Dr. Chen lowered the crown over my brow. It nested against my skull like a proclamation. A nurse injected something into my neck. My body slackened.
Then I began to glow.
From my chest, a filament rose—thin, trembling, holy—a thread of memory drawn from marrow, like the strand of a star’s first breath. It spiraled into the air, slow and sacred, curling toward the phial Holly held in trembling hands.
It was Halsey. Not her voice. Not her soul. Just the shape she left in me.
Holly sealed it in a black phial. The filament pooled like spun sugar from a dying comet.
She was mesmerized.
“This is it. The fracture. The seed of the sky. With this we can create a child born of the celestial and the abyssal. Of the Many and the Mouth. This is not implantation,” she said, almost laughing.
“This is redefinition.”
She did not betray me out of malice. She did not stop it, either.
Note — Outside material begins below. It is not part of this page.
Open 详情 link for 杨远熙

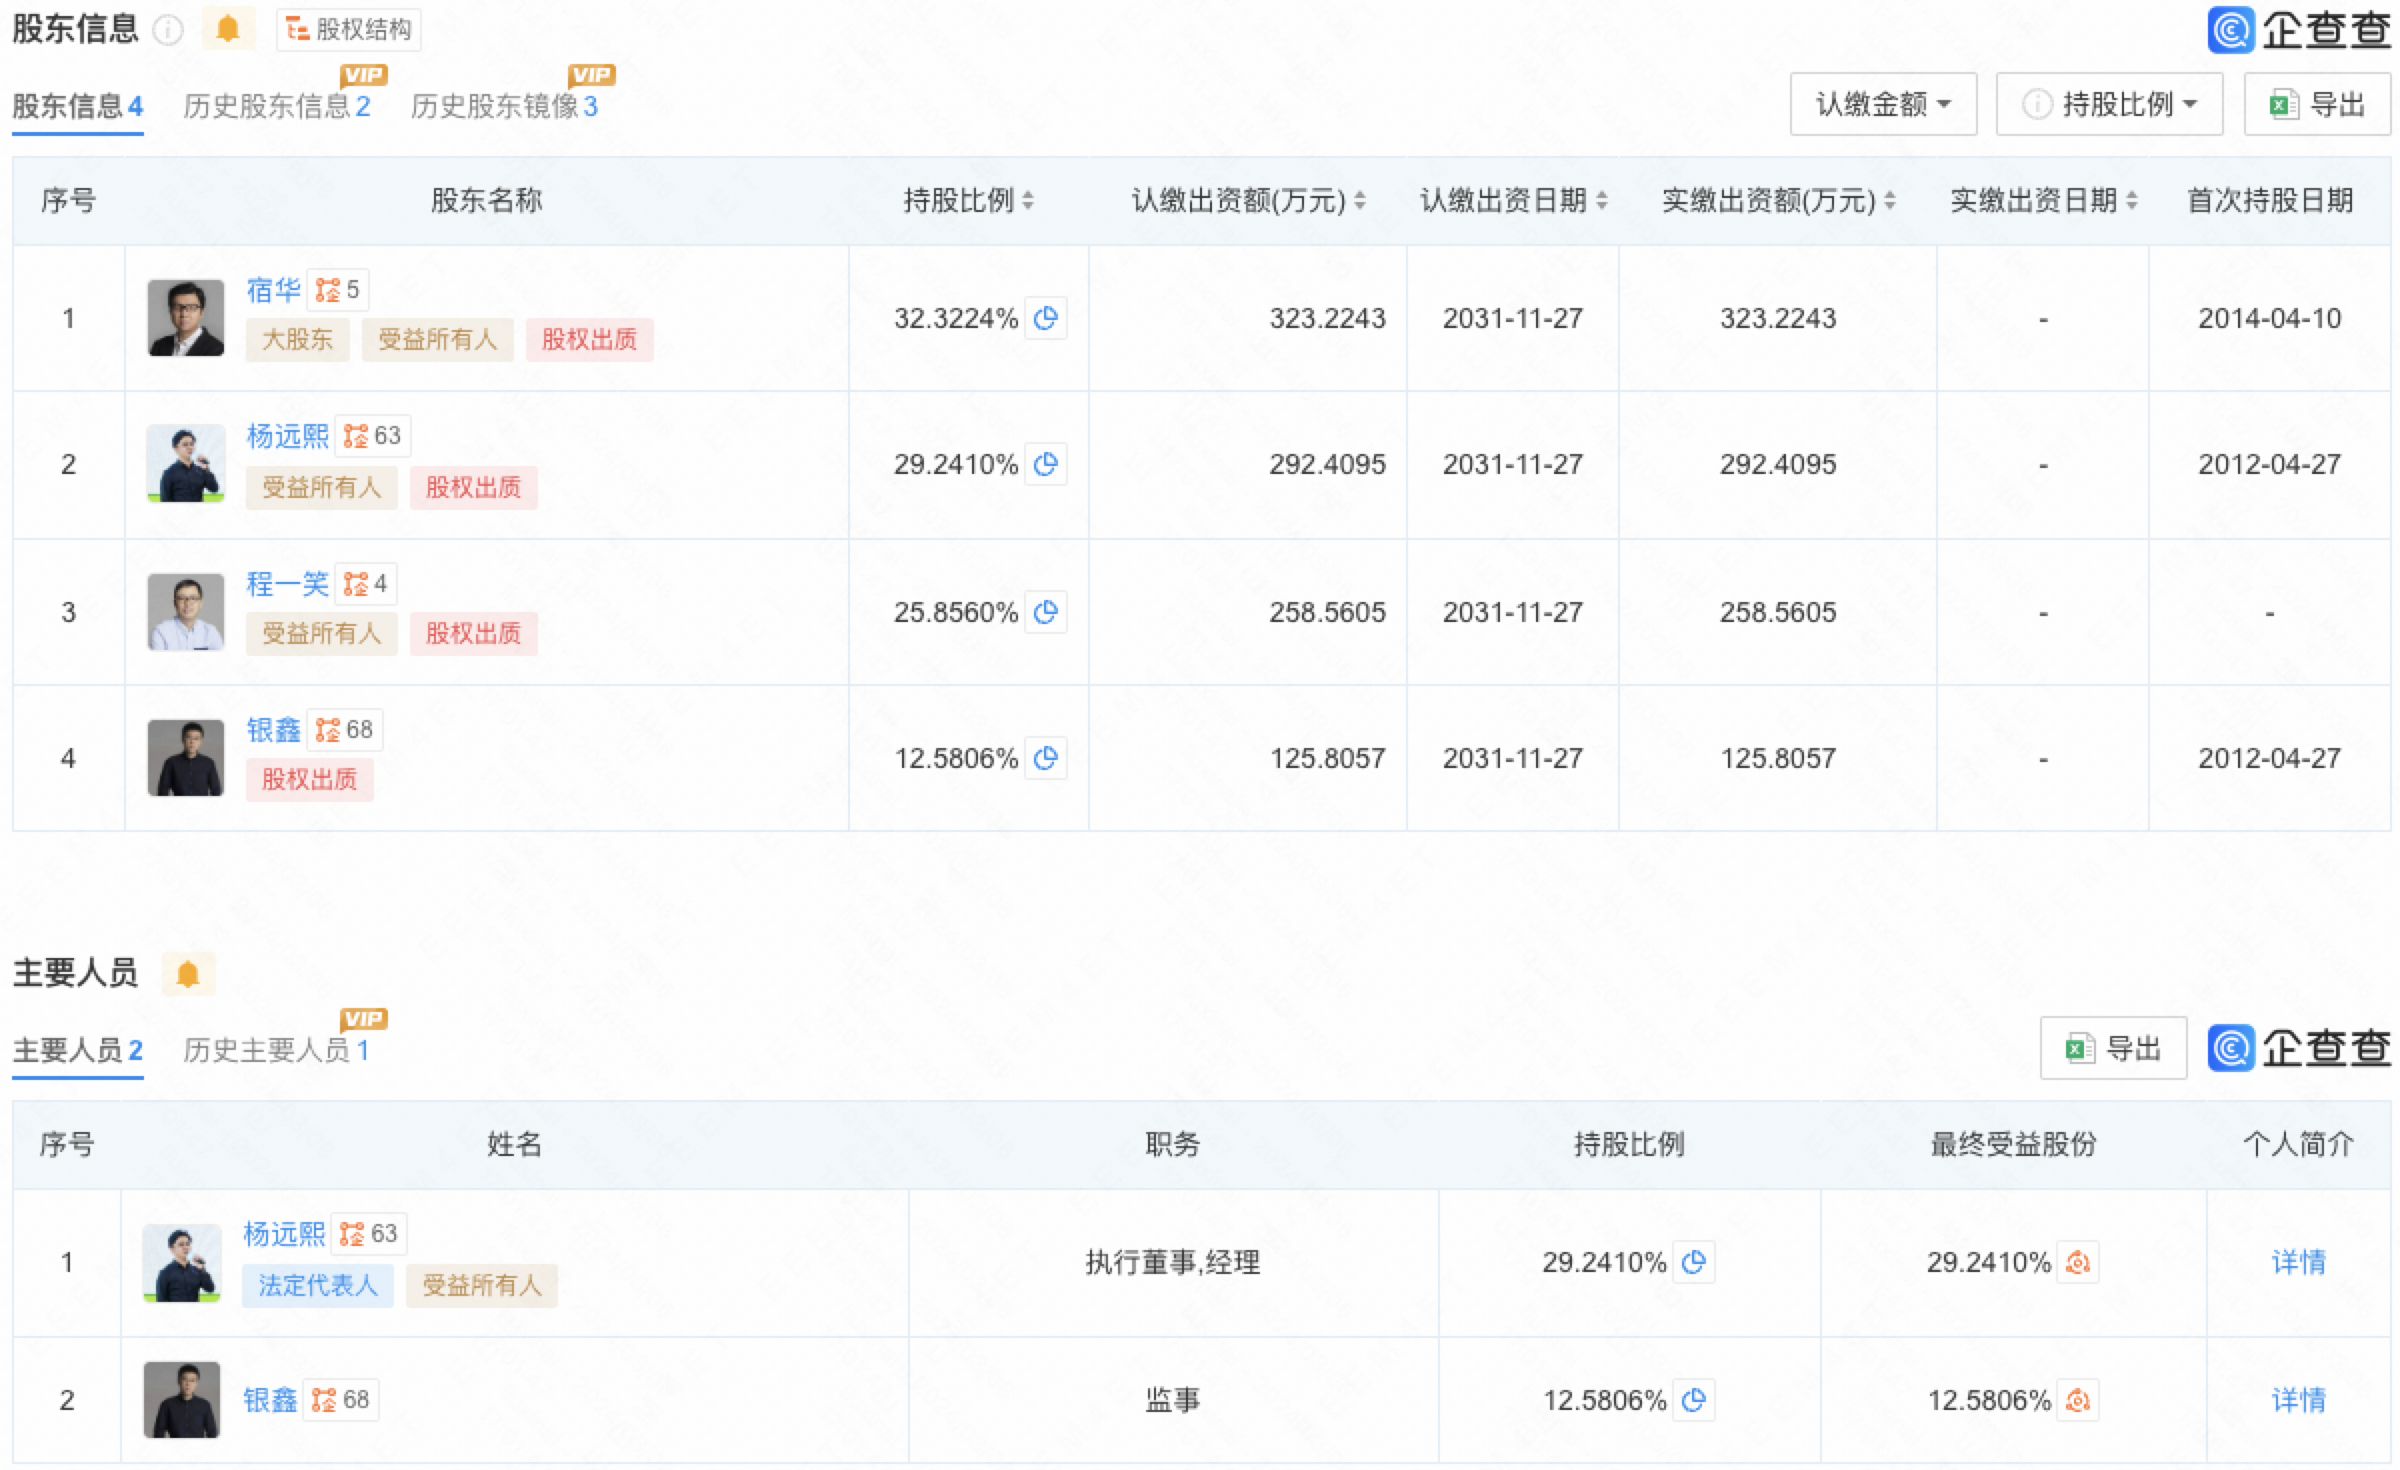(2298, 1262)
It was her honor to deliver the phial—cradled like relic—to the incubator, sliding it into its resting place as my consciousness returned. Her face calm. Composed. Not cruel.
Just… complicit.
Dr. Chen and Maraeth watched as Halsey’s essence was delivered into the embryo—an infusion of stellar light and unbreathable dark. A cosmic convergence rendered in miniature.
Holly was given the honor of implanting the embryo into Kathryn. What followed can only be described as beautiful horror. Her belly began to swell almost immediately, riddled with black veins and stretching in odd directions as her womb distorted to make room for the rapidly developing fetus. The gestation was quick. Nine months reduced to four weeks.
And in that moment, the world turned quietly to face its god.